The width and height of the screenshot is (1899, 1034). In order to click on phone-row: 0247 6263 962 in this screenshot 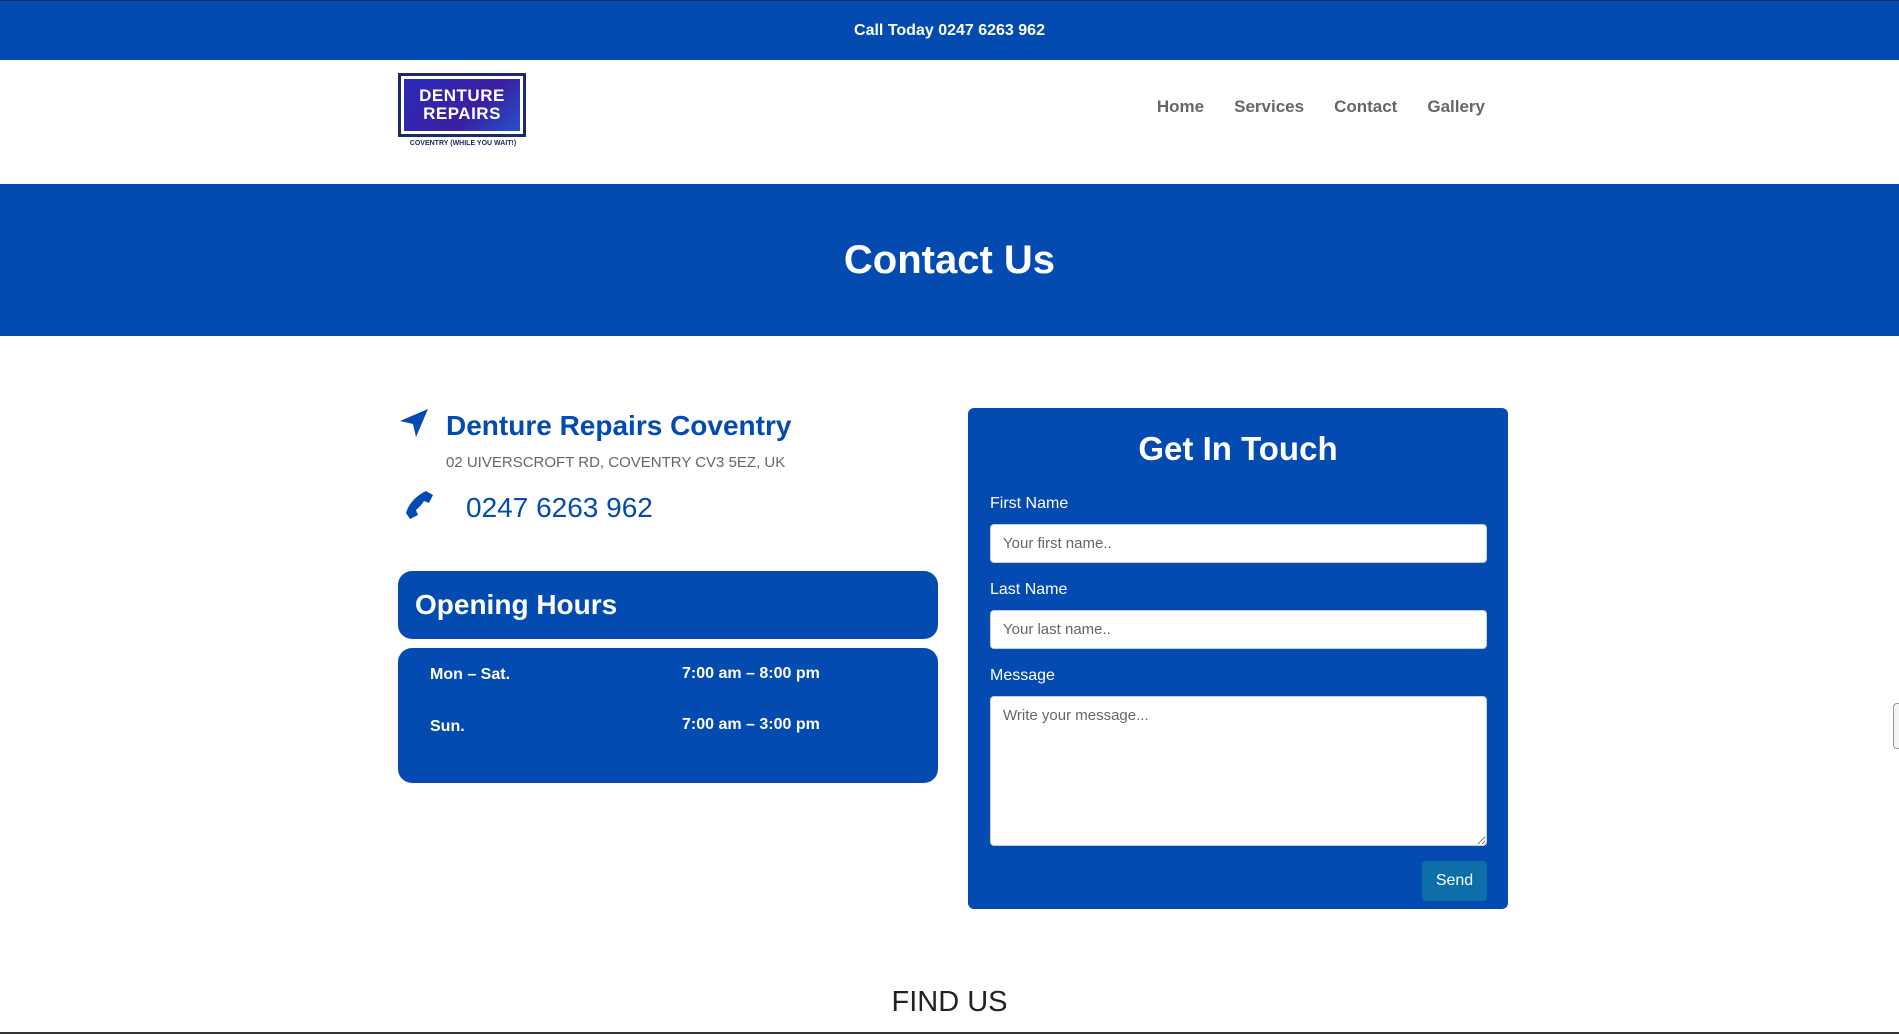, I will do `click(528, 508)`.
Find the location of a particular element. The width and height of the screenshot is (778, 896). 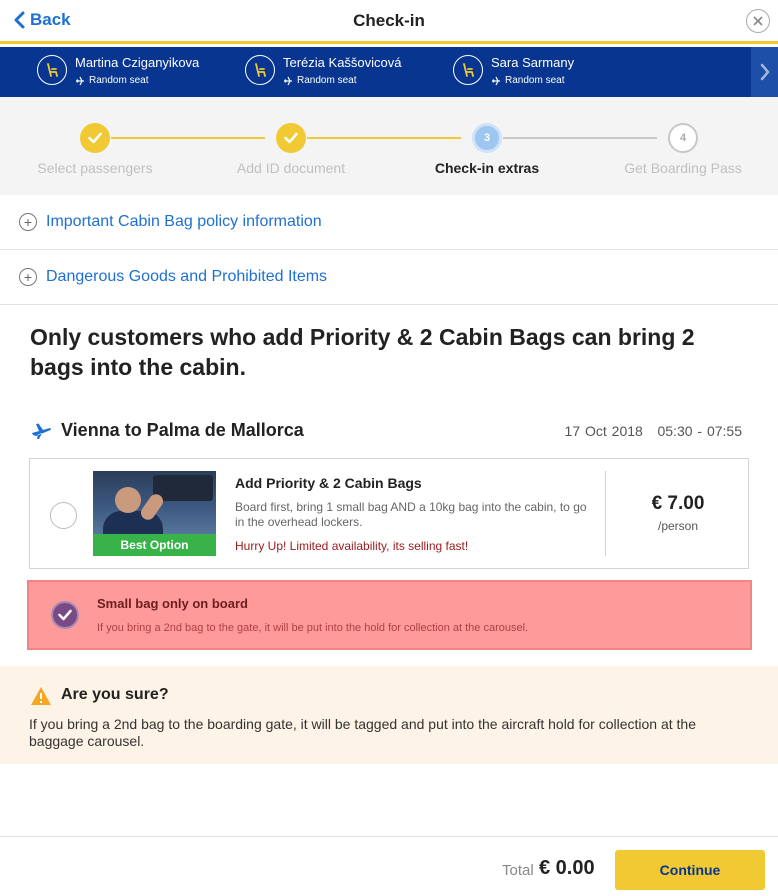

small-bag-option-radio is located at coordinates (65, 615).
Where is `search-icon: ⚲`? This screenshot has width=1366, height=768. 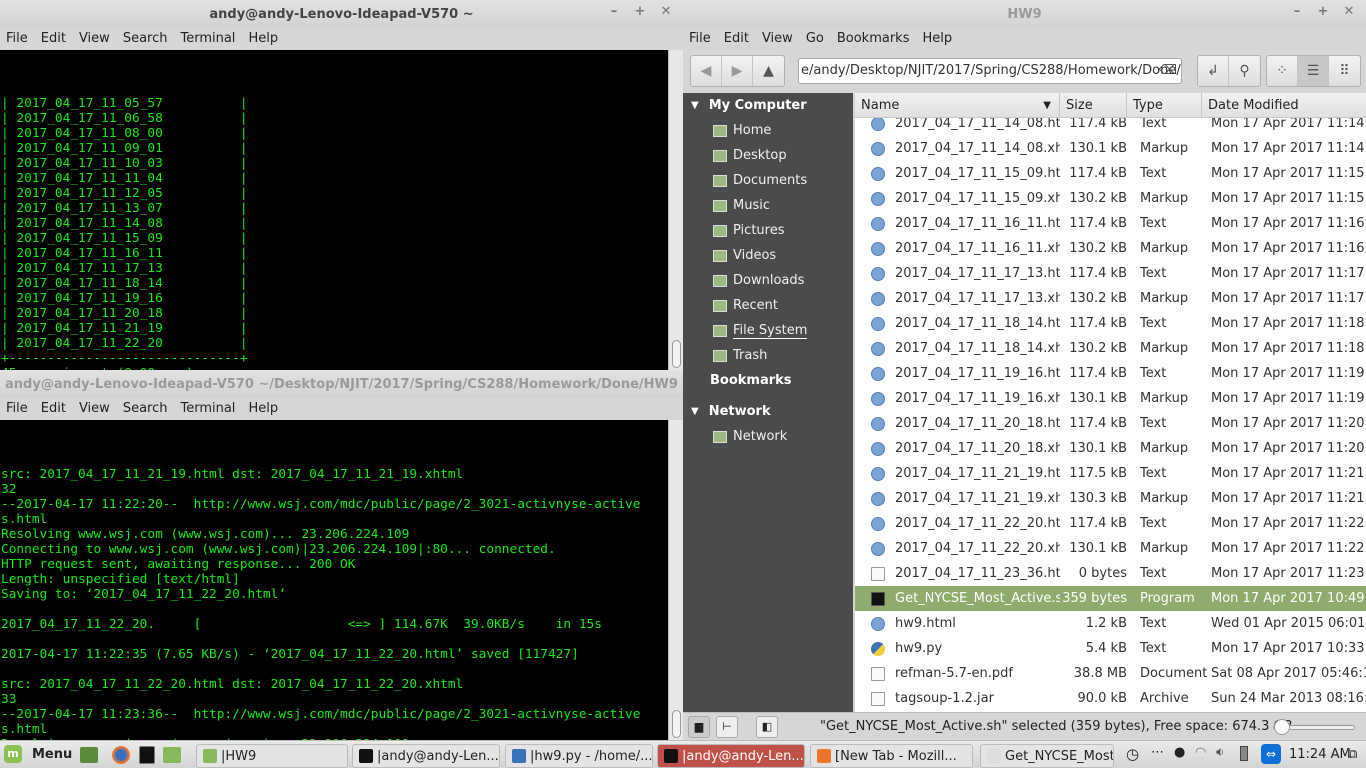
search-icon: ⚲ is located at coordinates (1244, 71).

##########

Extract the lines of the listing exactly, from the line containing "Find the location" through the end of the listing, both ends included. Omit the pictures from your answer.

Find the location of a particular element. The width and height of the screenshot is (778, 896). 

small-bag-option-radio is located at coordinates (65, 615).
Where is `search-icon: ⚲`? This screenshot has width=1366, height=768. 
search-icon: ⚲ is located at coordinates (1244, 71).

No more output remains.